The Power of the Resurrection
“Early on the first day of the week, while it was still dark, Mary Magdalene went to the tomb and saw that the stone had been removed from the entrance. So she came running to Simon Peter and the other disciple, the one Jesus loved, and said, `They have taken the Lord out of the tomb, and we don’t know where they have put him!’” (John 20: 1 – 2 NIV)
From the accounts from the four gospels the tomb was first visited by Mary and other women who found that the stone had been removed. Mark reports that the women fled and told no one. This was true except that Mary told Peter and John who ran to the tomb and discovered the burial clothes at the site but lying in place as the body of Jesus had left them.
I have always been deeply moved by the interaction between Jesus and Mary Magdalene. It would appear that Mary understood what was to happen to Jesus better than the Twelve.
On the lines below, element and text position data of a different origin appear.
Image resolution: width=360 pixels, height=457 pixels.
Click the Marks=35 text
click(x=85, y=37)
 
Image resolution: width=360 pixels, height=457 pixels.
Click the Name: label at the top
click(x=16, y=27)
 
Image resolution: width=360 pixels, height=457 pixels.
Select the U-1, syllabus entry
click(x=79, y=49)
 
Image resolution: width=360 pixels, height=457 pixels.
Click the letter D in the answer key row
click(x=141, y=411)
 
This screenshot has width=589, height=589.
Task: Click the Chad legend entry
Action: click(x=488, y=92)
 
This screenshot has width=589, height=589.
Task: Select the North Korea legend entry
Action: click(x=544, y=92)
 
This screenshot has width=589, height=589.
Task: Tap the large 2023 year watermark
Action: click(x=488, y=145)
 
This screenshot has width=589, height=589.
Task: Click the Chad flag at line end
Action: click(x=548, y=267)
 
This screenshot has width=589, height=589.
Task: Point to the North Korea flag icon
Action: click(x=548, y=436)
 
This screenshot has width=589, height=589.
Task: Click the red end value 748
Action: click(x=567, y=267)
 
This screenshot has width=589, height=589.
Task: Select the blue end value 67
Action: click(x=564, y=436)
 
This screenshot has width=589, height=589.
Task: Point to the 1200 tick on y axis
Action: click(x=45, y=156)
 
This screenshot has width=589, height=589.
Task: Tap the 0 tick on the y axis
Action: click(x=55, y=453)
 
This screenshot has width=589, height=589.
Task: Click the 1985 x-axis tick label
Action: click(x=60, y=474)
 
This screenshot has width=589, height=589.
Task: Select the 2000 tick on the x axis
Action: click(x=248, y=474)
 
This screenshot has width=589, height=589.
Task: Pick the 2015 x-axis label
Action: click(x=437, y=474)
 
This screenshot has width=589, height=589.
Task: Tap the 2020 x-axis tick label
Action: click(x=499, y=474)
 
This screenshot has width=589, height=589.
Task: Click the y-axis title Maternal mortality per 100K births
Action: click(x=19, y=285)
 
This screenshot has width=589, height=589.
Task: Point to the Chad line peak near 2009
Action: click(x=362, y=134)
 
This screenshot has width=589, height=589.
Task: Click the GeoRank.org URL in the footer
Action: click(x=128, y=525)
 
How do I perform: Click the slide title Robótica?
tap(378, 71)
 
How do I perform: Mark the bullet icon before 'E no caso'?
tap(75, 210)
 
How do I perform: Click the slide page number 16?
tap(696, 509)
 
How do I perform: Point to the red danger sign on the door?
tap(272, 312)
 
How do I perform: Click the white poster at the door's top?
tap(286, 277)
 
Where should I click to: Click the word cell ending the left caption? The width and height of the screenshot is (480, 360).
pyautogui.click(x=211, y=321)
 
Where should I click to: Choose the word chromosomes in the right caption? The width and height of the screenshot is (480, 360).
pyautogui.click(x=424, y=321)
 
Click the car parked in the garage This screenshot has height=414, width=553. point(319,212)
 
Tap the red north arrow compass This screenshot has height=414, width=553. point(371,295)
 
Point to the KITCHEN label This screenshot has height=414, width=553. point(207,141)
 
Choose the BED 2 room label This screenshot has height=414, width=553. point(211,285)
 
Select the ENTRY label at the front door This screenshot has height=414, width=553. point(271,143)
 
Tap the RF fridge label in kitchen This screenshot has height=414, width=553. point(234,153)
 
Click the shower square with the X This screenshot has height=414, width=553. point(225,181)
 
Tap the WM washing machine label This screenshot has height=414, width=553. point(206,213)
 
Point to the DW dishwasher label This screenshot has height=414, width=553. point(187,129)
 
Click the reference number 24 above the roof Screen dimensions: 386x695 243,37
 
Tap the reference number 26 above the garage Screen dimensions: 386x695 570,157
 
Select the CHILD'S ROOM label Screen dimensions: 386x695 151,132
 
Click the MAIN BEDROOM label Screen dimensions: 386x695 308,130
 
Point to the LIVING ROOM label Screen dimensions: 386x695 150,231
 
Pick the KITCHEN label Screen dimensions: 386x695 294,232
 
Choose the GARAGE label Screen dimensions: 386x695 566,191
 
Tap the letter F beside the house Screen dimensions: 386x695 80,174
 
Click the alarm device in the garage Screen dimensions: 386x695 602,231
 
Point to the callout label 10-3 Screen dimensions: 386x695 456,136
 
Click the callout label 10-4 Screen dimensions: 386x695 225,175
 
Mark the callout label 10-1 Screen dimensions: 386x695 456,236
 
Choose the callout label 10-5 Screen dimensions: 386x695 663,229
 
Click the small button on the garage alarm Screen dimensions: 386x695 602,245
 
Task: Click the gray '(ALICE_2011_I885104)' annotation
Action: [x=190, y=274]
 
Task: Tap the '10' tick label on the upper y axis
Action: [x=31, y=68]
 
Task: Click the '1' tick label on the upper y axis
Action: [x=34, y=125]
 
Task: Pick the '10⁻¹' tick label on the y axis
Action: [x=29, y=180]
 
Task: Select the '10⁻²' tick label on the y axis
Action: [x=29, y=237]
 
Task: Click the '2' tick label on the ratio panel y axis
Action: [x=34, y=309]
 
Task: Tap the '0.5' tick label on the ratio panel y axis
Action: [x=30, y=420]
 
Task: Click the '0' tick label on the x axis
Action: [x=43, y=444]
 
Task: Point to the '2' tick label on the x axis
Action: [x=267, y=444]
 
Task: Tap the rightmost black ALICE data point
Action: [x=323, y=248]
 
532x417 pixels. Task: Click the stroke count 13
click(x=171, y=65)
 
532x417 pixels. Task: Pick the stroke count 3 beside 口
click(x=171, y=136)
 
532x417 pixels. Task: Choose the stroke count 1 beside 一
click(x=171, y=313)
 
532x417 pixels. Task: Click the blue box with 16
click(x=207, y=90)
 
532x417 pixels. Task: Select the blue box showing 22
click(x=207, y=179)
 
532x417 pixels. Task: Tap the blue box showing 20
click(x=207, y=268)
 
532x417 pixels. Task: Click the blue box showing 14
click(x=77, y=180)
When she wept over His feet, dried His feet with her hair, and anointed His head and feet with costly perfume Jesus recognized that she had done it to prepare for His burial:
“`Leave her alone,’ Jesus replied. `It was intended that she should save this perfume for the day of my burial. You will always have the poor among you, but you will not always have me.’” (John 12: 7, 8 NIV)
Mary listened and understood. Other disciples, including the Twelve, argued over their place in the coming physical kingdom of God and asked to sit at His right and left. Mary sat at His feet and actually listened. Mary went to the tomb before it was light on that first Easter morning. The women wondered how they could possibly move the heavy stone. They found that it had already been rolled away. From other accounts angels had appeared in great splendor and the guards set by the high priests to prevent the appearance of a resurrection had fled.
But, really, why was the stone rolled away? Jesus proved to the Twelve that He could enter a room with the doors locked. Jesus had left the burial clothes in the tomb to show what had happened. Jesus did not need to have the stone rolled away to leave. The stone was rolled away so that we could witness the empty tomb.
Mary stood outside the tomb weeping because the body of Jesus was missing. She understood that He would die for the sin of the whole world and, specifically, for her sins but she still had not considered the power of the resurrection. She turned to the person she thought was the gardener and asked where he might have put the body of Jesus. With the word, “Mary,” she recognized her Lord. Jesus was on the way to the Father and urged Mary to let him go as she clung to his feet:
“Jesus said, `Do not hold on to me, for I have not yet ascended to the Father. Go instead to my brothers and tell them, `I am ascending to my Father and your Father, to my God and your God.’” (John 20: 17 NIV)
And so . . . the story continues. On Good Friday Pope Francis addressed the Roman Catholics of the world that number about 1.2 billion. The total population of Christians in the world as of 2010 was about 2.2 billion. That figure comprised about 32% of the world population. Let these figures compare in contrast to the fact that Jesus gathered 12 disciples about him and that 120 were gathered on the Day of Pentecost. The truth of the power of the resurrection is that the kingdom of God will never end.